YOUR GOAL
Return every line in the entries below where the word "Partager" shows up.

RECORD EXCERPTS
====================

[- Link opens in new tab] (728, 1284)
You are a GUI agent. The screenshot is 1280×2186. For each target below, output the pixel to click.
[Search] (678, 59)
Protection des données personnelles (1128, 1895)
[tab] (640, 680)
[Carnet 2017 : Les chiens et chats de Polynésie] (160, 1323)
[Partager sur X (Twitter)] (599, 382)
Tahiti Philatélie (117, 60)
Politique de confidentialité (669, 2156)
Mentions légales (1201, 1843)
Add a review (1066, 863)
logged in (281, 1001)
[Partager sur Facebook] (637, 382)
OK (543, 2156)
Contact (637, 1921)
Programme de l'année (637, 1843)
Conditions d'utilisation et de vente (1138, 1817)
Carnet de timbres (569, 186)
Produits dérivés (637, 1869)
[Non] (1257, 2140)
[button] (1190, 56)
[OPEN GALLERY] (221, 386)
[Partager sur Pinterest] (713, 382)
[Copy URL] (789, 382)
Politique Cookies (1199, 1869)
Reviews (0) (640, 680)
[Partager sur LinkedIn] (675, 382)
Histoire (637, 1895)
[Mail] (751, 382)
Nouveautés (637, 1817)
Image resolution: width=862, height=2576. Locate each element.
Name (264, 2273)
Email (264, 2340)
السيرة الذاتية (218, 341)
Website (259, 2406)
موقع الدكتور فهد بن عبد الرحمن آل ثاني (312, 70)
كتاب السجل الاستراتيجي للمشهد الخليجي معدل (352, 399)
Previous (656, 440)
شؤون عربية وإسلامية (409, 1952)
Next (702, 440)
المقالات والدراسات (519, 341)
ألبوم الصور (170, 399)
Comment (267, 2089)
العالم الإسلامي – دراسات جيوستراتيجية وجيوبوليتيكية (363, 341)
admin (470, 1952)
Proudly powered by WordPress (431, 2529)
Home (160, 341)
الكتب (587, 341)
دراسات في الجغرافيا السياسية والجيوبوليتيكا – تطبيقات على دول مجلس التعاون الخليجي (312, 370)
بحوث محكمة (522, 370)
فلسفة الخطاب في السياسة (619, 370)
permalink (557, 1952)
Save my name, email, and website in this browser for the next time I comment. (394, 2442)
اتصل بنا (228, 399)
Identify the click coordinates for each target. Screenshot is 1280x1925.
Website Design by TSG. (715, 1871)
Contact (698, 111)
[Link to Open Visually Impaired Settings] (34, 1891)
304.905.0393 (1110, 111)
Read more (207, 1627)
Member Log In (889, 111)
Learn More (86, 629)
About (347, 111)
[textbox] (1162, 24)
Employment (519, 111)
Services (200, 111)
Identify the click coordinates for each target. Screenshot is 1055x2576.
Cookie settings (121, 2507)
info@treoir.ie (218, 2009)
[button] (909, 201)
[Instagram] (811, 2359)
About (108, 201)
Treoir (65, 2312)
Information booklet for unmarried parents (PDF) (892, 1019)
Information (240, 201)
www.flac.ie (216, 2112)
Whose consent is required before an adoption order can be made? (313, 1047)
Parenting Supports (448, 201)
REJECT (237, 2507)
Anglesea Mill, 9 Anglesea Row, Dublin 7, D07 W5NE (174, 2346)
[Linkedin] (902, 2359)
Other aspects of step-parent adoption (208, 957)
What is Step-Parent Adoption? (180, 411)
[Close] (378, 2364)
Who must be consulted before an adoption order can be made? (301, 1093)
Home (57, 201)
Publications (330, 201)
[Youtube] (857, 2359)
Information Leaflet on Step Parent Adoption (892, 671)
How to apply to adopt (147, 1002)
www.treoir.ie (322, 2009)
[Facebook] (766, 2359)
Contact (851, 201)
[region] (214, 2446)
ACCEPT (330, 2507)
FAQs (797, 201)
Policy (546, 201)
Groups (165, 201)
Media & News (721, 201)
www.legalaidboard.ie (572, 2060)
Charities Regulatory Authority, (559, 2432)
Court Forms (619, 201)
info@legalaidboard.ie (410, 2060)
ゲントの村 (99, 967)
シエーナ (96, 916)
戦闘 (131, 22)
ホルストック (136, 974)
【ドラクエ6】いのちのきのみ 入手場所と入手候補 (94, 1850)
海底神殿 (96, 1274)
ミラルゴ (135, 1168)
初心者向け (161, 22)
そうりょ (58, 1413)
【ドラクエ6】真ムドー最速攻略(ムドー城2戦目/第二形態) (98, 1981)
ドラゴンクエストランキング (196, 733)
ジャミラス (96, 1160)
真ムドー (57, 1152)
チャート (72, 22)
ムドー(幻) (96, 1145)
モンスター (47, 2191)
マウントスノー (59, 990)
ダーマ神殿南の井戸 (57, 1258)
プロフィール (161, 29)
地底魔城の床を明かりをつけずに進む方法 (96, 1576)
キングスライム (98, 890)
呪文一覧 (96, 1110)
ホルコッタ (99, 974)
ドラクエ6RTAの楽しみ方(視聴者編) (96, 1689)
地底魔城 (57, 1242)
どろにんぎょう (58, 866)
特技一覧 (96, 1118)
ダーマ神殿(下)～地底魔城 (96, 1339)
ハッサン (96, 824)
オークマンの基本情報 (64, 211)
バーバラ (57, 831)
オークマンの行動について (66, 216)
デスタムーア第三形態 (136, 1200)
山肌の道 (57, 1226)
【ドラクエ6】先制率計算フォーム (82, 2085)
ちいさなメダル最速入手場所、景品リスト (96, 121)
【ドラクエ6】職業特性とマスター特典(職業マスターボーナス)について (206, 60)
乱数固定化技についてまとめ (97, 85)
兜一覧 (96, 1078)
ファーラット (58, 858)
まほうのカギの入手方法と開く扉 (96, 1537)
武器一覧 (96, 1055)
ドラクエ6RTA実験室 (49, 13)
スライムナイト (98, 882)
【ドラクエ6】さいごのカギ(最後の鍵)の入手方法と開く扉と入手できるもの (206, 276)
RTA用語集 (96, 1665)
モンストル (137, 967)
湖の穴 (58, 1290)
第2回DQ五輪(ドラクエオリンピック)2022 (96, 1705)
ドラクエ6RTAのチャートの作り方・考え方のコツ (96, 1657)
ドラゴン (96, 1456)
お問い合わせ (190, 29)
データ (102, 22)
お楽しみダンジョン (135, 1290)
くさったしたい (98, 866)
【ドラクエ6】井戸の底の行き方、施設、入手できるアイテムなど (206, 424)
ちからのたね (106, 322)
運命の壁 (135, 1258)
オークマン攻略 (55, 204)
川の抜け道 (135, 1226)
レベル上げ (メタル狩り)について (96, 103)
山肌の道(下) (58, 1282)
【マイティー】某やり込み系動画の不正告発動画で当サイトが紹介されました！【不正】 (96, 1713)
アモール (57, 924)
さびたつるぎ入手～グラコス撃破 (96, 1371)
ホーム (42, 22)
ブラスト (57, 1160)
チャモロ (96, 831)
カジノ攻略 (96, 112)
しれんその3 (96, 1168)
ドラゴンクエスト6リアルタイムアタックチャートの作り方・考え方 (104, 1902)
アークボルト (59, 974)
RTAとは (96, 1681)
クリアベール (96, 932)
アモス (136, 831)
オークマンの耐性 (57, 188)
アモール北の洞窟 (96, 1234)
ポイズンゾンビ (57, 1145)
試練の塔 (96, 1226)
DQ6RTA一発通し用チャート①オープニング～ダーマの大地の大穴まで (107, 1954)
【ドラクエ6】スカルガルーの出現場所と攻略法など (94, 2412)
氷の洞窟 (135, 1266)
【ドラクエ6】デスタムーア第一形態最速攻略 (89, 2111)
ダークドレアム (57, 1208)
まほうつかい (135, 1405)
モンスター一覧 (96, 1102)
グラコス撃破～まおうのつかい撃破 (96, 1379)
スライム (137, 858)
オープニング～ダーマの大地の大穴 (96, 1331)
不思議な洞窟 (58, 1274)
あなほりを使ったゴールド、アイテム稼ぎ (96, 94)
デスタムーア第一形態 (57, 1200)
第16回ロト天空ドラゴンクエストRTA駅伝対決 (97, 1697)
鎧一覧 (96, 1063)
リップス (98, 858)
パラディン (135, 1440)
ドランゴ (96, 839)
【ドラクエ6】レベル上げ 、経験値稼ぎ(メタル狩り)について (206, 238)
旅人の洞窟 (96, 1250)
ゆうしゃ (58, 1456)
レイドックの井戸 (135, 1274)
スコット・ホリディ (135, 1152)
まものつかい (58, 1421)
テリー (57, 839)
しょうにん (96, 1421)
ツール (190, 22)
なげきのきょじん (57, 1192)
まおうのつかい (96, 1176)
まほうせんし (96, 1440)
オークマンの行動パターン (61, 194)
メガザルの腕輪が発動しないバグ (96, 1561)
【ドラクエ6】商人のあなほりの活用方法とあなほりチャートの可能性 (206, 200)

====================

SOLUTION BELOW
[Partager sur X (Twitter)] (599, 382)
[Partager sur Facebook] (637, 382)
[Partager sur Pinterest] (713, 382)
[Partager sur LinkedIn] (675, 382)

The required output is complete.